## Exercise description
For the entries below, repeat exactly each line starting with the one that contains "Viewport: 1568px width, 341px" and going on through the one that contains "Click the lightbulb icon beside BCE", and no others.

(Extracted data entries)
----
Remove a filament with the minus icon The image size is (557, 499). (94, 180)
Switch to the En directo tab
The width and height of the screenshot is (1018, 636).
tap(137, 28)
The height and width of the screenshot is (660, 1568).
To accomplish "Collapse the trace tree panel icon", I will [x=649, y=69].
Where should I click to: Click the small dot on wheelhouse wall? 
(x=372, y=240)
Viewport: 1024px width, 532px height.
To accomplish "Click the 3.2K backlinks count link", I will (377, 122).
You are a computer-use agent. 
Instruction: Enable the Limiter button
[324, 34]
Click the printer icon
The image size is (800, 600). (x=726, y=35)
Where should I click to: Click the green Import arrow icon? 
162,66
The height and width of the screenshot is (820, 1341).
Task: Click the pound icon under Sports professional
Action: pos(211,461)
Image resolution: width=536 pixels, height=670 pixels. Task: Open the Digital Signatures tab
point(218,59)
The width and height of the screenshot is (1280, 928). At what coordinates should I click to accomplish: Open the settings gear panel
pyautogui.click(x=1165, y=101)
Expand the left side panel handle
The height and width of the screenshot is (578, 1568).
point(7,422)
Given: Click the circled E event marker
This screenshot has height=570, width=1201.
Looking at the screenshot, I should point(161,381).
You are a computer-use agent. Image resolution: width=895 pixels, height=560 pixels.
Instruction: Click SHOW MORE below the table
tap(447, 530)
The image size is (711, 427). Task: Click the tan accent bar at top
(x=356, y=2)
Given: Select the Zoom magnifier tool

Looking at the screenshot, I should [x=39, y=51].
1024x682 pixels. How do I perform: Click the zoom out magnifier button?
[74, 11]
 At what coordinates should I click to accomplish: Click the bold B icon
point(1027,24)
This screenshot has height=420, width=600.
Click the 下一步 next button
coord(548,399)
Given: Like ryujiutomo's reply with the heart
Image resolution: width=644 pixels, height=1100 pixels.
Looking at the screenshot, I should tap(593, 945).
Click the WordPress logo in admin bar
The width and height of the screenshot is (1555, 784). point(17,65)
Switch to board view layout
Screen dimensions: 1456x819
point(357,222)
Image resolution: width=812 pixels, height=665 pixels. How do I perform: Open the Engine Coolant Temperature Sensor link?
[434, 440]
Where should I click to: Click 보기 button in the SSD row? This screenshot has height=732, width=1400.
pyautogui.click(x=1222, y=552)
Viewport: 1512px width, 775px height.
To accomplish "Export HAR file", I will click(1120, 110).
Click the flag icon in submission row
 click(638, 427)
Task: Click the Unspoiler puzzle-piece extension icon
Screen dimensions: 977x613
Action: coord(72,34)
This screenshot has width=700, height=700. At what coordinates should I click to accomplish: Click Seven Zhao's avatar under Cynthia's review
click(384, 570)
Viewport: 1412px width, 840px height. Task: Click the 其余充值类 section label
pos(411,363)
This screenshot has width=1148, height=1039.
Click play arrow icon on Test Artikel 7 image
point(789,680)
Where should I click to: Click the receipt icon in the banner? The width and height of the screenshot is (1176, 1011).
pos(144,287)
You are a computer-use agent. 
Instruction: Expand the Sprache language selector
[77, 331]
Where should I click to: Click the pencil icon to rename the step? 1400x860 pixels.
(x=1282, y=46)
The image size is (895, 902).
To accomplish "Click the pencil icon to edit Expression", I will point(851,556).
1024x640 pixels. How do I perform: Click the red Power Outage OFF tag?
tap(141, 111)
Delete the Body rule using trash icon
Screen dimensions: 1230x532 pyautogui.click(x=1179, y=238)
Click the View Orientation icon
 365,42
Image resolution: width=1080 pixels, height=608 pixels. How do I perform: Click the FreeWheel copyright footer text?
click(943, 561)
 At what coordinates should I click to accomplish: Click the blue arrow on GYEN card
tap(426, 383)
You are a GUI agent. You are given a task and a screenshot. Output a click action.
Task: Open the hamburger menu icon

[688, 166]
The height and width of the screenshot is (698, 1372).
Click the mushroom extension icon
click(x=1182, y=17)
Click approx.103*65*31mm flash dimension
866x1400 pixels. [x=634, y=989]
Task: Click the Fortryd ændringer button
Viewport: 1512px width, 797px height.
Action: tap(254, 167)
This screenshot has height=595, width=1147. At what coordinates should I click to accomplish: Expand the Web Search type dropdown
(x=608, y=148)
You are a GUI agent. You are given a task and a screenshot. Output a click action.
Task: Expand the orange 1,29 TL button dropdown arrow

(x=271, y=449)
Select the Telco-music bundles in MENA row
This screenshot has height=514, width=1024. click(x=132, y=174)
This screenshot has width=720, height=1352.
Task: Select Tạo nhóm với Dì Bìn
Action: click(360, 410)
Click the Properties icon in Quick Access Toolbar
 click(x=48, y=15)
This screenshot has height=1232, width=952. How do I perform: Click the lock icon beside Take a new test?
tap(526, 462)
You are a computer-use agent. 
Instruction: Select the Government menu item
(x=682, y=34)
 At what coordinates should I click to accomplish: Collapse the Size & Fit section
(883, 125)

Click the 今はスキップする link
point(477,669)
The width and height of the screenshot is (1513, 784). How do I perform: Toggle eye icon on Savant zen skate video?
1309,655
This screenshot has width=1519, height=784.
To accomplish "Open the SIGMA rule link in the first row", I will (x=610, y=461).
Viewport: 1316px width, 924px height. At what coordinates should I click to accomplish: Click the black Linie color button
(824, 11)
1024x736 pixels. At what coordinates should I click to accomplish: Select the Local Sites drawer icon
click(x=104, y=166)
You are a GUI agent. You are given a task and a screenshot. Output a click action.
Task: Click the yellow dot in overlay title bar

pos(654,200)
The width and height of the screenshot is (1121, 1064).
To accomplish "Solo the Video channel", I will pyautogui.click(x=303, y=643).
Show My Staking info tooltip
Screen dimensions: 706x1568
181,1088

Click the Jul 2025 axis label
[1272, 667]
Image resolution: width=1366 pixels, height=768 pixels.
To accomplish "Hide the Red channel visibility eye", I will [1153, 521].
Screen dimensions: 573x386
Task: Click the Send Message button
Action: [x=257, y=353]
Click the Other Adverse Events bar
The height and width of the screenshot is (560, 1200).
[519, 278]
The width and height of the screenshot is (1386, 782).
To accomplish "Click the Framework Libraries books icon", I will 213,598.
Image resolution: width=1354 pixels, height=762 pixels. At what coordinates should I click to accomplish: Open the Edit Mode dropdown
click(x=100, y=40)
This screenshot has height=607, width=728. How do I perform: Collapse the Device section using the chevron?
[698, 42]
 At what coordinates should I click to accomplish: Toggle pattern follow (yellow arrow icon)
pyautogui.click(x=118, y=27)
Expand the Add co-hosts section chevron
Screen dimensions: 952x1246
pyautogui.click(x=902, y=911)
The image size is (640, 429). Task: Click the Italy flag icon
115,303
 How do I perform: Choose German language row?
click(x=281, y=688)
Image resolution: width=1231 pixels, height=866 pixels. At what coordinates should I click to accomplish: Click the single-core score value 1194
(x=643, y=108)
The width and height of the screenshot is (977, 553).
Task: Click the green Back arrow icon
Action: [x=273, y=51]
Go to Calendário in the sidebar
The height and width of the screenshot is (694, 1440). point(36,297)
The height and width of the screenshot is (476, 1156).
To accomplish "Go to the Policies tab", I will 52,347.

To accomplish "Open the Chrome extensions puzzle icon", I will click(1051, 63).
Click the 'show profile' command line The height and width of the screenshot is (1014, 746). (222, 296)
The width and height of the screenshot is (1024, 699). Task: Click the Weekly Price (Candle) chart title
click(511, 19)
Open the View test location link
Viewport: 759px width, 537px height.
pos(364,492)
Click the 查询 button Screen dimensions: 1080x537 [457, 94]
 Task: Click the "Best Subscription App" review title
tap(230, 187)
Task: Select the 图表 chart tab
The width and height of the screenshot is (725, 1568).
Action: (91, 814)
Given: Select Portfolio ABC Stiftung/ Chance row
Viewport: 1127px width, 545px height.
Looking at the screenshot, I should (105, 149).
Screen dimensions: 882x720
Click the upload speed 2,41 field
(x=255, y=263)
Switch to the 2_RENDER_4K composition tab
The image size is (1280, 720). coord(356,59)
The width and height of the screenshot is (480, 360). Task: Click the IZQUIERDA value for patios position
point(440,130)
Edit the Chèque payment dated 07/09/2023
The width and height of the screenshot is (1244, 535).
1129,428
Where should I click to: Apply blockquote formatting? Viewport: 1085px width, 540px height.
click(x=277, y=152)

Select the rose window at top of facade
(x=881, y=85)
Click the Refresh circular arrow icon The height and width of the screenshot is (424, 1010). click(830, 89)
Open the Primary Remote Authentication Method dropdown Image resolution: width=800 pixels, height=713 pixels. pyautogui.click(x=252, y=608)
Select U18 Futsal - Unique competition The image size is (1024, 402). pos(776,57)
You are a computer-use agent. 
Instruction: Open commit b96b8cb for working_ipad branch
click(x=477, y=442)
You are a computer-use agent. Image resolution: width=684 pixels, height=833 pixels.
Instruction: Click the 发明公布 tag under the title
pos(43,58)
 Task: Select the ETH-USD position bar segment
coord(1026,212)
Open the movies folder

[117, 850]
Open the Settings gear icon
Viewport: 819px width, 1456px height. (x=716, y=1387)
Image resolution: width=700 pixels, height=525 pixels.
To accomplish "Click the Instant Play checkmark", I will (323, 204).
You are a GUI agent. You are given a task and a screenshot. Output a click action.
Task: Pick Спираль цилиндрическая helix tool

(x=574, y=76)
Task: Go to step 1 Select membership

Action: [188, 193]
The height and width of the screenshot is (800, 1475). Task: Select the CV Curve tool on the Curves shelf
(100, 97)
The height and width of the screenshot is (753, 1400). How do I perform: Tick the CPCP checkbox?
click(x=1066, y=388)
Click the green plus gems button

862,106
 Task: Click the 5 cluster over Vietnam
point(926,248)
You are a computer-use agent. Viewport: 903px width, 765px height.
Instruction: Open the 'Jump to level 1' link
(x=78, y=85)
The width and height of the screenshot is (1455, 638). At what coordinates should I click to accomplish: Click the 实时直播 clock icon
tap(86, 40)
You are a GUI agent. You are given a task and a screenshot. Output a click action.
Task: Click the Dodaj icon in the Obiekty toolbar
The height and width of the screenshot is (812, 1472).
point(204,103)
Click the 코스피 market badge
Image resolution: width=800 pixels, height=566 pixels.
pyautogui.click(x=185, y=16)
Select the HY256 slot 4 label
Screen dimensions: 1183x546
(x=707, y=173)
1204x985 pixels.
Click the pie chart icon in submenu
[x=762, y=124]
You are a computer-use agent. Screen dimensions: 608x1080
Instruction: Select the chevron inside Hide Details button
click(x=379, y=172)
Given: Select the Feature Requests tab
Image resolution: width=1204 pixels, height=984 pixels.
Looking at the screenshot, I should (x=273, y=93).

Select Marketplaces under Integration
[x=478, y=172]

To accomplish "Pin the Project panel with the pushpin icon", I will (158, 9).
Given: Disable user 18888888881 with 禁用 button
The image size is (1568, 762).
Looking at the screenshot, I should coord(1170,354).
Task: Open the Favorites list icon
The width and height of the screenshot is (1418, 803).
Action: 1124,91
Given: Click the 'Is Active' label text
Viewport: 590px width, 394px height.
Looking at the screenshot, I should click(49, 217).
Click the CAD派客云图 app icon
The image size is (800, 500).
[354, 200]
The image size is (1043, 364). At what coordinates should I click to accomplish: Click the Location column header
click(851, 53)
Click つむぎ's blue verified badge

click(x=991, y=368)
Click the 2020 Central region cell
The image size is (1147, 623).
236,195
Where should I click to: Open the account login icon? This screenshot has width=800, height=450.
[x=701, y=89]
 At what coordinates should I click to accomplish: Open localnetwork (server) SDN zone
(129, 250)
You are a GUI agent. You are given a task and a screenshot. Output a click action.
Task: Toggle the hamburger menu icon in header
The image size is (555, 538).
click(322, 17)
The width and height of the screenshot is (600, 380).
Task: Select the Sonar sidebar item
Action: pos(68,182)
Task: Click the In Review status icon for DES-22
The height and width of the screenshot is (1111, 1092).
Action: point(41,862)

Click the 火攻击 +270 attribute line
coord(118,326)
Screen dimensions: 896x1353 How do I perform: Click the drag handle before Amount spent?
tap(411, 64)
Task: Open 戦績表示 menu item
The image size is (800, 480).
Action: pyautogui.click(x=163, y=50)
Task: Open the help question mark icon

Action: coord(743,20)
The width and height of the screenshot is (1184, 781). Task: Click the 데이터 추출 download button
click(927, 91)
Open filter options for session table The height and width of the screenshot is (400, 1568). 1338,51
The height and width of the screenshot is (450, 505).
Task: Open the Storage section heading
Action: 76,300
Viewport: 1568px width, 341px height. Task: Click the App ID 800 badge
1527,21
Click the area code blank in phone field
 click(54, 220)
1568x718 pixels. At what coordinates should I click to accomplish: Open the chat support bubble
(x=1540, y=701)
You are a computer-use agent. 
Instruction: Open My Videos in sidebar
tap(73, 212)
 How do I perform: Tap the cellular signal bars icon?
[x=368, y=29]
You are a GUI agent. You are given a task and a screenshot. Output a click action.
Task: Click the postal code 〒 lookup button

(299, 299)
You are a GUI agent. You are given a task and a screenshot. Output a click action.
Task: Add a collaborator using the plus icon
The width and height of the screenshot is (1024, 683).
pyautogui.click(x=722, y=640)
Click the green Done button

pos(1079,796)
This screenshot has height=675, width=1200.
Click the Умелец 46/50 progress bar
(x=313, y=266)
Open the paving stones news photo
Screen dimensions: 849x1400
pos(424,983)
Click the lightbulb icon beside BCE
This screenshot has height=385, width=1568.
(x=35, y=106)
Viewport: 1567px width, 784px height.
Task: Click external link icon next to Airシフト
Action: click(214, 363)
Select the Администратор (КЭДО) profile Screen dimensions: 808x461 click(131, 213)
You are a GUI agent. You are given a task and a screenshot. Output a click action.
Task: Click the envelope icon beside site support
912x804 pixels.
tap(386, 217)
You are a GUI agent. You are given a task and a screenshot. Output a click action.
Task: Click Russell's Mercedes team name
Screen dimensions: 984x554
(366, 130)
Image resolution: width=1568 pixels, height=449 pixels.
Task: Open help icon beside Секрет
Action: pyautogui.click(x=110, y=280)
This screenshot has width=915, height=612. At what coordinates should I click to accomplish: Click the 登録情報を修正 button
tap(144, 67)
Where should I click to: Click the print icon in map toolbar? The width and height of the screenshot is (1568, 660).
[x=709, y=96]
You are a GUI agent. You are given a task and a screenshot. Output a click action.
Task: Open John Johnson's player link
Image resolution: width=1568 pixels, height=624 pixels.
----
## Worked solution
Viewport: 1568px width, 341px height. Task: Click the App ID 800 badge
1527,21
Click the area code blank in phone field
 click(54, 220)
1568x718 pixels. At what coordinates should I click to accomplish: Open the chat support bubble
(x=1540, y=701)
You are a computer-use agent. 
Instruction: Open My Videos in sidebar
tap(73, 212)
 How do I perform: Tap the cellular signal bars icon?
[x=368, y=29]
You are a GUI agent. You are given a task and a screenshot. Output a click action.
Task: Click the postal code 〒 lookup button

(299, 299)
You are a GUI agent. You are given a task and a screenshot. Output a click action.
Task: Add a collaborator using the plus icon
The width and height of the screenshot is (1024, 683).
pyautogui.click(x=722, y=640)
Click the green Done button

pos(1079,796)
This screenshot has height=675, width=1200.
Click the Умелец 46/50 progress bar
(x=313, y=266)
Open the paving stones news photo
Screen dimensions: 849x1400
pos(424,983)
Click the lightbulb icon beside BCE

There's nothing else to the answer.